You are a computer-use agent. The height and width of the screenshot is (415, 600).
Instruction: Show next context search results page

--

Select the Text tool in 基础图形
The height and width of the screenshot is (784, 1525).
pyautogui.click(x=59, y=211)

==

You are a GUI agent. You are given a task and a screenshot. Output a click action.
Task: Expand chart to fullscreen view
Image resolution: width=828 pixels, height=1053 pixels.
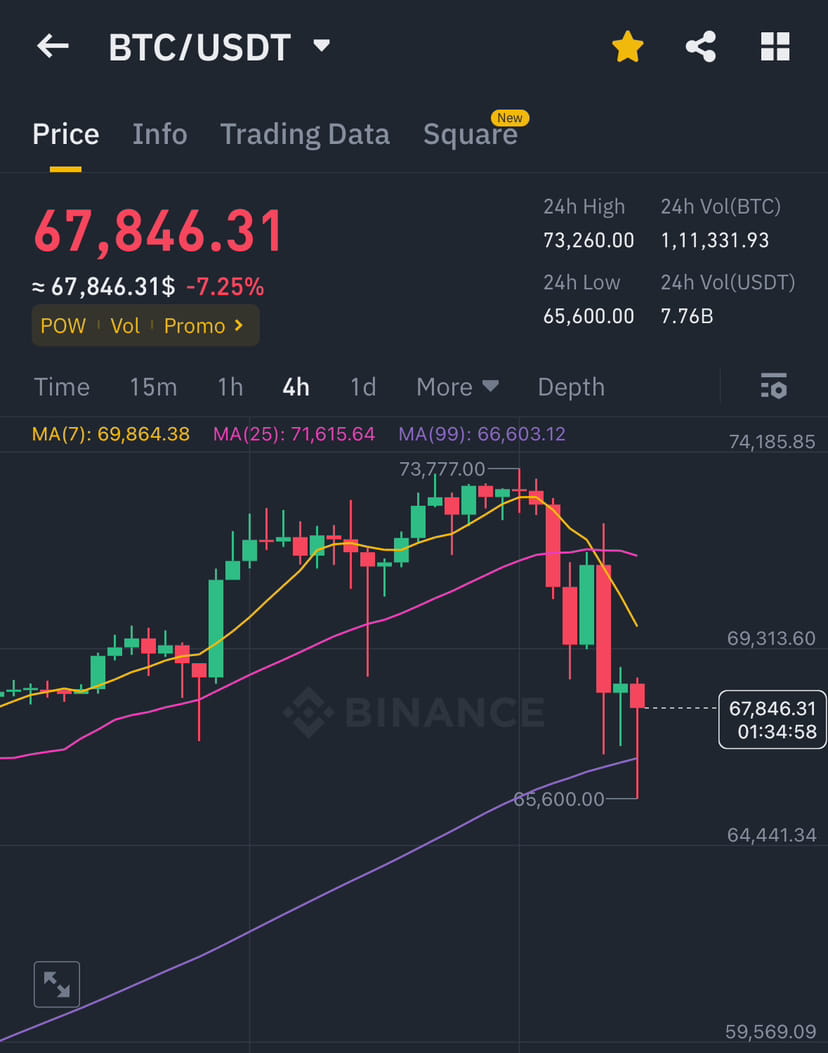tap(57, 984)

## WHAT TO WORK ON
Replace "computer-use agent" with "desktop agent" in the records from the line with "You are a computer-use" up to and including the line with "Instruction: Show next", and give only those lines, otherwise unchanged.

## ANSWER FOR THE TASK
You are a desktop agent. The height and width of the screenshot is (415, 600).
Instruction: Show next context search results page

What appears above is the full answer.